** SELECTION **
━━━━━━━━━━━━━━━━━━━━

Let me take you up on your offer. Can you share with me? Thanks.

hello trader, would you still be willing to share?

If by chance you decide to share your strategy with us, just remember there’s a long queue of us itching to learn about your concept. I basically trade the same way of using a hedged martingale system but I’m yearning to improve on it and reduce the risks. Thanks

hey bro! i am curious do you have telegram ?

“I use this strategy only m1 chart 24/7”

For martingale why you r using chart. So you open trade based on signal right. Then why you do both buy and sell

There is a way to achieve infinity money. Infinity doesn’t have to be big number but can be infinitely small. In other words, 100 percent of your portfolio divided by a large number close to infinity.

I thought I am the only one traded with this method because I figure the whole trading method using mathematical, psychological and logical thinking. Until today I came across this method actually has a name on it.

I was a veteran ex stock retail trader by practise. Forex trading is entirely new to me. I started Forex Trading since Nov17. There are few things in common. Number, Charts and Percentage.

I did not read your ebook about martingale because I usually do not copy others trading method.

My initial experiments on demo account was to rapidly gain % and it ends up with a margin call which I had no clue how that works. I figured that out later on. Second attempt was to burn my demo account as quickly as possible by using double down method. It works exactly the same as you describe above, it got margin call after 74% gain in 3 days.

Im on the third demo account with fine tuning martingale method. Im up 124% in 23 consecutive winning days and 100% winning trade. I think I am lucky on it. I only trade EU pair. The last trade happens to hold 4days because of losing trade, and unable to take profit during g sleep hour. it end up breaking my buy price with a gain in daytimd. As I am still in the process of learning.

From Mathematical approach, what I did was gap between entry price need to be proportional to your lot size. It can’t be linear like what you mentioned in table 3. Example, buy 1.2230 1lot. Buy 1.2200 2lot. Buy 1.2140 4lot instead of buy 1.2170 etc or base on whatever indicator that trigger another buy call. Secondly, Instead of waiting the whole set of trade to be profitable. Take profit once the newest trade start to trend to your direction. It is to cash out and free up the capital, so when it reverse your trend again, we can reenter with 4lot instead of 8lot. Greatly reduce risk involved.

From logical approach, I don’t treat it as double down. I rather think it as spread betting, I would actually thinking I need to place 15 lot (up to whatever spread or double down you want to call it), so I am actually be delighted when it go against my trend, because I could buy it at cheaper price.

━━━━━━━━━━━━━━━━━━━━

** MATERIAL PROVIDED **
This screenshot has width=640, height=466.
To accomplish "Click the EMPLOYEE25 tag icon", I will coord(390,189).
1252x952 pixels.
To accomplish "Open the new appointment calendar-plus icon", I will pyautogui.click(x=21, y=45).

━━━━━━━━━━━━━━━━━━━━

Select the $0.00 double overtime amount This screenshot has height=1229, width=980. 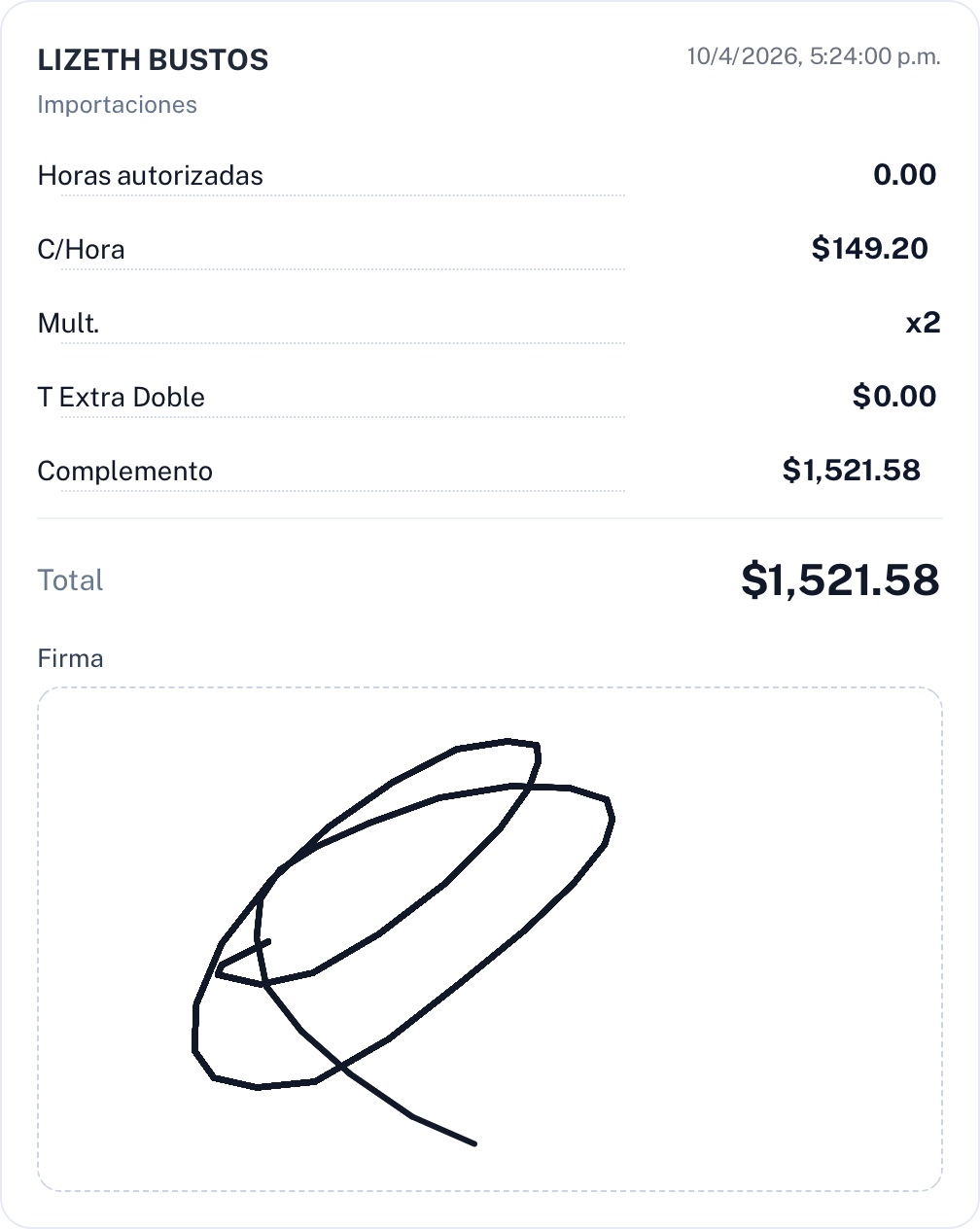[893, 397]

━━━━━━━━━━━━━━━━━━━━

** REQUEST **
Quote the martingale trading comments above word for word, starting at "hey bro! i am" and stopping after "Charts and Percentage.".

** REPLY TO THE EXERCISE **
hey bro! i am curious do you have telegram ?

“I use this strategy only m1 chart 24/7”

For martingale why you r using chart. So you open trade based on signal right. Then why you do both buy and sell

There is a way to achieve infinity money. Infinity doesn’t have to be big number but can be infinitely small. In other words, 100 percent of your portfolio divided by a large number close to infinity.

I thought I am the only one traded with this method because I figure the whole trading method using mathematical, psychological and logical thinking. Until today I came across this method actually has a name on it.

I was a veteran ex stock retail trader by practise. Forex trading is entirely new to me. I started Forex Trading since Nov17. There are few things in common. Number, Charts and Percentage.